Consigna escrita -
Responde estas preguntas sobre el texto de la lucha espiritual en la Carta a los Romanos:
1. ¿En qué capítulo de la Carta a los Romanos trata San Pablo la lucha espiritual?
2. ¿Cómo define el texto la ascesis?
3. ¿Qué visión del mundo nos da la superficialidad en la que se desenvuelve nuestra vida?

Texto del documento -

La semana pasada hablé acerca de la lucha espiritual de la que trata San Pablo en el capítulo siete de la Carta a los Romanos; como se dijo, el contexto es la relación de la persona en su vida espiritual con la Ley, y la función liberadora del sacrificio de Cristo.
San Pablo en su explicación enfoca sobre la división interna que el ser humano experimenta, y de eso sabemos todos nosotros; lo hace hablando del hombre interior que se complace en la Ley de Dios (7,22) y que se enfrenta con la ley que se aloja en los miembros, y ese hombre interior es casi sinónimo de la ley de la razón que menciona enseguida (7,23); los dos conceptos siendo diferentes están vinculados en tanto que son parte de la lucha contra la ley del pecado que está en lo que él llama los miembros, y se entiende del cuerpo (7,23); la razón es un aspecto del hombre interior, parte de nuestra interioridad, instrumento de discernimiento.
El vocabulario: hombre interior, ley de la razón, ley del pecado que está en nuestros miembros, es complejo y difícil de precisar, pero si lo ponemos en el contexto de nuestra experiencia se hace más fácil de entender de manera que ilumine nuestras vidas.
El tema en definitiva es nuestra identidad multifacética y conflictuada. El hombre interior y la razón son lo más profundo de la identidad, son el núcleo misterioso en el cual nos reconocemos y reconocemos nuestra situación ante Dios, y por lo tanto a Dios en ella.
Pero no es fácil, como lo dice San Pablo, lograr el conocimiento de nosotros mismos, lo vamos adquiriendo paulatinamente, y a la vez de lo que queremos y debemos hacer; tampoco es fácil poner en práctica la exigencias que se nos van revelando, de ahí la importancia de la ascesis, que es un instrumento para implementar el bien; más importante aún es el conocimiento de Cristo por la fe, que es lo que San Pablo quiere subrayar. La ascesis y la fe van de la mano.
Todo esto supone vivir desde el hombre interior, desde la razón; supone vivir en Cristo. La superficialidad en la que se desenvuelve nuestra vida nos causa muchos problemas también porque nos da una visión muy distorsionada del mundo, muy parcial y a menudo manipulada por las ideologías. Nosotros necesitamos ir al centro, estamos llamados a eso, para escuchar lo que Dios quiere decirnos y poner toda nuestra confianza en su Palabra, de manera de llegar a ser lo que Dios quiere de nosotros, plenitud de la existencia.

Datos proporcionados -

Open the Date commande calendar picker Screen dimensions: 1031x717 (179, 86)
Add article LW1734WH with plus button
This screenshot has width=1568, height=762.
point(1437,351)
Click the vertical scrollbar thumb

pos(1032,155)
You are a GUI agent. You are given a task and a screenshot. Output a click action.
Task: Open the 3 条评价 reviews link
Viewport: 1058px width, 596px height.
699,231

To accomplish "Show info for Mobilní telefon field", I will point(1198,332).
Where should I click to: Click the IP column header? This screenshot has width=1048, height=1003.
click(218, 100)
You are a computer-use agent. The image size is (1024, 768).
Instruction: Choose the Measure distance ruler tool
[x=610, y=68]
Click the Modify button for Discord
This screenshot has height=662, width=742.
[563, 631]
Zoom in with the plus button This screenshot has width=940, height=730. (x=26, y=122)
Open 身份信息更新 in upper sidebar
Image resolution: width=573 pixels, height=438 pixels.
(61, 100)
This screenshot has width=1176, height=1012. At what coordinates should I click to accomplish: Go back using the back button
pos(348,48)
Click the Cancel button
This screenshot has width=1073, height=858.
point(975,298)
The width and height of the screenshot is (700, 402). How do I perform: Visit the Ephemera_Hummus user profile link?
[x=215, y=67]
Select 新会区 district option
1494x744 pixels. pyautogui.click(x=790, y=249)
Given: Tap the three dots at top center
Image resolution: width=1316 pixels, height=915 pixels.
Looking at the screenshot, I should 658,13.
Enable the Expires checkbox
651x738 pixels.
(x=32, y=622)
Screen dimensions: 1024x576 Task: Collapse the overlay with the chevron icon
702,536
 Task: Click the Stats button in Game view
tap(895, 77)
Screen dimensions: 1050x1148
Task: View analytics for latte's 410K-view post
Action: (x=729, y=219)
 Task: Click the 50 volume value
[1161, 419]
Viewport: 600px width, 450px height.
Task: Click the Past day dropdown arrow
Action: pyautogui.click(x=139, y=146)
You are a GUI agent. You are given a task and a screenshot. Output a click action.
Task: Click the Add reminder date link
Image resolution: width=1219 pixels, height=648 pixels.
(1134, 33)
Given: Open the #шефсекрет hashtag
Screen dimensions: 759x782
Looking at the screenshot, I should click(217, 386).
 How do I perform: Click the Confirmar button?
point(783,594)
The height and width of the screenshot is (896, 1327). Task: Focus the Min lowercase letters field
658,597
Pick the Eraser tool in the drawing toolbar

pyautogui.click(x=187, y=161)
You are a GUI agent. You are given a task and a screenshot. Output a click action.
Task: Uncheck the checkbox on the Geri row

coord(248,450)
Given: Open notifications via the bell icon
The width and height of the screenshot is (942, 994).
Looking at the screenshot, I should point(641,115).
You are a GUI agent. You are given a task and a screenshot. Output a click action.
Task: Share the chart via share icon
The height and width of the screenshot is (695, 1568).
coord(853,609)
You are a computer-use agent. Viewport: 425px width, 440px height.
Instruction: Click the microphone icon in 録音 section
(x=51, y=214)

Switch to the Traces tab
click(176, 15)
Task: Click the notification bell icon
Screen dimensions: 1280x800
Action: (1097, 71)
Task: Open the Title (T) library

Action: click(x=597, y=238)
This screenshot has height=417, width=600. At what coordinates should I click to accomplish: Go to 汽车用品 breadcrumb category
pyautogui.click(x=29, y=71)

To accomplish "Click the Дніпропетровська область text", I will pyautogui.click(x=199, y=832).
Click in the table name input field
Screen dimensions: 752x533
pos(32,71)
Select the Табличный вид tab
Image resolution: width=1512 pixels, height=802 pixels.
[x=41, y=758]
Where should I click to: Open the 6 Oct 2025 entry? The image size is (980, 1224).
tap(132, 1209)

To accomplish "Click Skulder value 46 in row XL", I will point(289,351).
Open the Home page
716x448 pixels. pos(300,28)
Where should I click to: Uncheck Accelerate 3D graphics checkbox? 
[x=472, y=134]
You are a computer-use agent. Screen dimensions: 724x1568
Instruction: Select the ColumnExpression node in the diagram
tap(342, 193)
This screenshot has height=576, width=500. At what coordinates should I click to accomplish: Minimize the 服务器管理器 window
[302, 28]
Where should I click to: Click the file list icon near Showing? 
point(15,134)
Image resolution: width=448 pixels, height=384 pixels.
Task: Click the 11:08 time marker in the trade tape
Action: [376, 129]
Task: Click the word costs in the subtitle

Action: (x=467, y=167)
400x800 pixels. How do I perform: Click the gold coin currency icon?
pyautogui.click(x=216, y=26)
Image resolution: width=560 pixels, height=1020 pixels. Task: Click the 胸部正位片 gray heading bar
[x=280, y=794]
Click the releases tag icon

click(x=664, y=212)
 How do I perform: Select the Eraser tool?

Solución del ejercicio -
1. En el capítulo siete.
2. Como un instrumento para implementar el bien.
3. Una visión muy distorsionada del mundo, muy parcial y a menudo manipulada por las ideologías.